Brainstorm Series: Treasure Chase, the latest release from Storm City Games, is one of the most specifically targeted games I’ve played in my life, which is impressive, considering that I seek out games where characters from mid-90s fighting games fly through the air and shoot each other. It’s a casual game for the Nintendo DS made up entirely of block pushing puzzles. There are no cut scenes, none of the minigames that often pop up in hidden object titles, and almost no pretensions that the game is anything more than what it appears. In a way, it’s nice that the game is so straightforward, but the lack of an interesting concept makes it nearly impossible for Treasure Chase to reach beyond people who already enjoy games about block pushing puzzles.
The gameplay in Treasure Chase, as I’ve already mentioned a couple of times, consists entirely of pushing blocks, and it does nothing that’ll change the mind of any gamer about this limited gameplay mechanic. You’re given a board filled with blocks of various shapes and sizes, which you then must maneuver to create a path for a treasure chest. There are some special blocks that pop up from time to time, including magnets, springs, switches, snakes, and some particularly infuriating ice blocks, but they don’t change the gameplay much at all. Their only purpose is to provide some slightly different challenges and break the monotony that the game seems to develop during long play sessions, which is nice, even if it isn’t entirely successful.

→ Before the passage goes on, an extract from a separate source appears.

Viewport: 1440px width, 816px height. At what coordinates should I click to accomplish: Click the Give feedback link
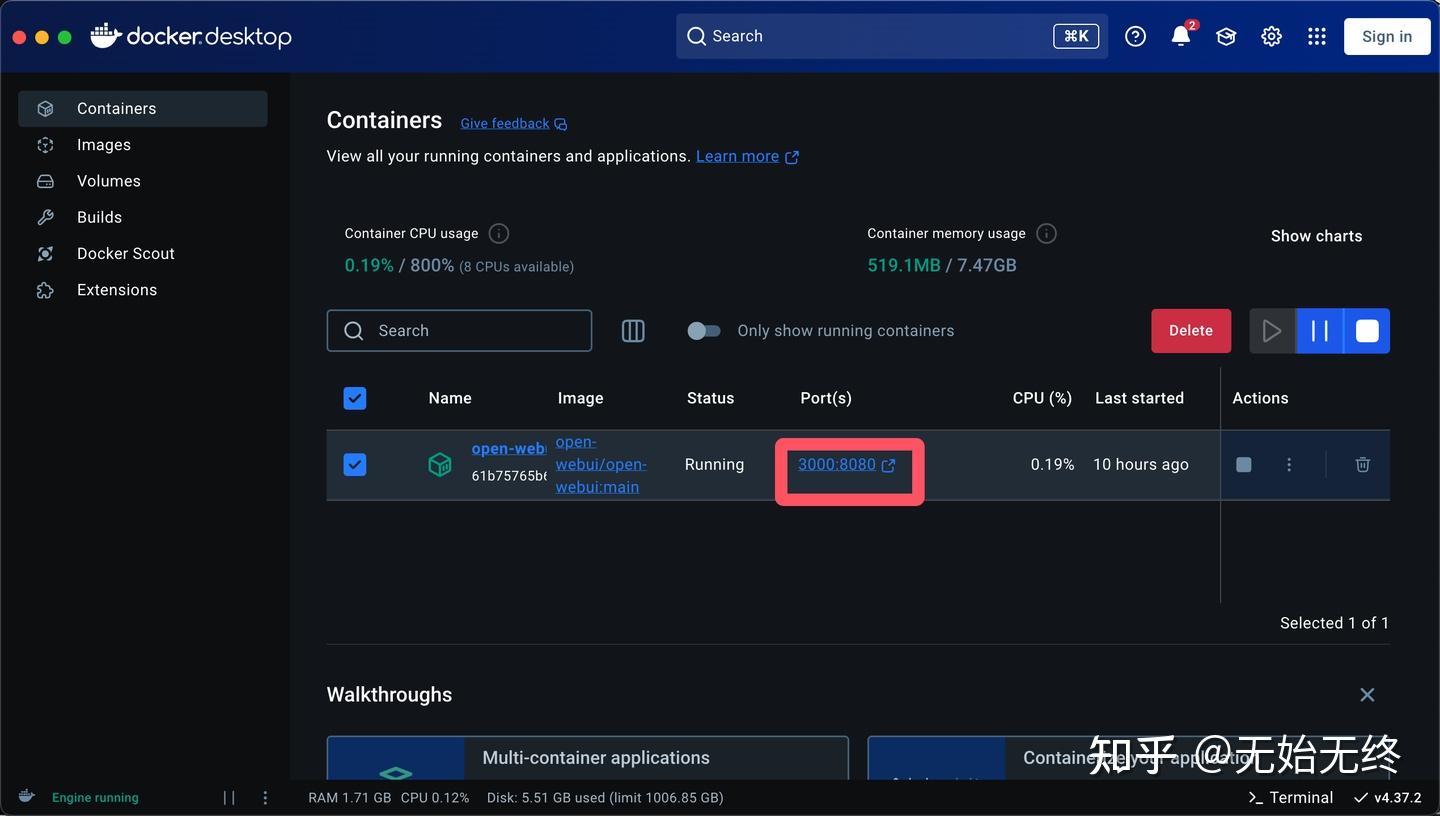click(x=504, y=123)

If you do enjoy games about pushing blocks, you’ll certainly get your money’s worth out of Treasure Chase. There are hundreds of puzzles on the cartridge, split up over two gameplay modes. To be fair, the only difference between the two modes is that Quest Mode has an occasional screen of text about some international treasure, while the bonus puzzle mode doesn’t bother with any of that. The two sets of puzzles with identical learning curves is a nice feature, though, as it gives the game a longer lifespan than most casual DS games at the $19.99 price point. There are also a few DSi exclusive features that add a bit of value to the game, though I could do without the game snapping bad photos of me every time that I finish a puzzle. Still, using the camera to read AR codes and download new puzzles is sort of fun, even if it would have been easier on most players if the puzzles had just been in the game automatically.
The graphics and sound in Treasure Chase are just as utilitarian as the game in which they exist. Instead of having a great deal of music, the game instead opts to use a lot ambient noise, such as the sounds of forest creatures or the scraping of a stone block against cement. It isn’t the most exciting set of noises in the world, but it never becomes intrusive or grating. The graphics are similarly inoffensive, with 3D blocks on a neutrally colored board set against a vaguely natural looking background appearing on every screen. They look all right, and they certainly aren’t bad enough that they impede the gameplay in any way. Nothing about them is unique or memorable, though, which could also be said for the game as a whole.
Treasure Chase is a perfectly sufficient game, providing dozens upon dozens of puzzles for gamers who want to relax and shove some blocks around at a fairly reasonable price. If it sounds like something you’d like to play, it does it well enough and with enough content that the game is easy to recommend. However, if you have no interest in block pushing puzzles, regardless of context, this game offers nothing that you’d be remotely interested in. Brainstorm Series: Treasure Chase is admirable in its focus on pleasing fans of block pushing puzzles, but it does nothing to reach beyond appealing to that group of gamers.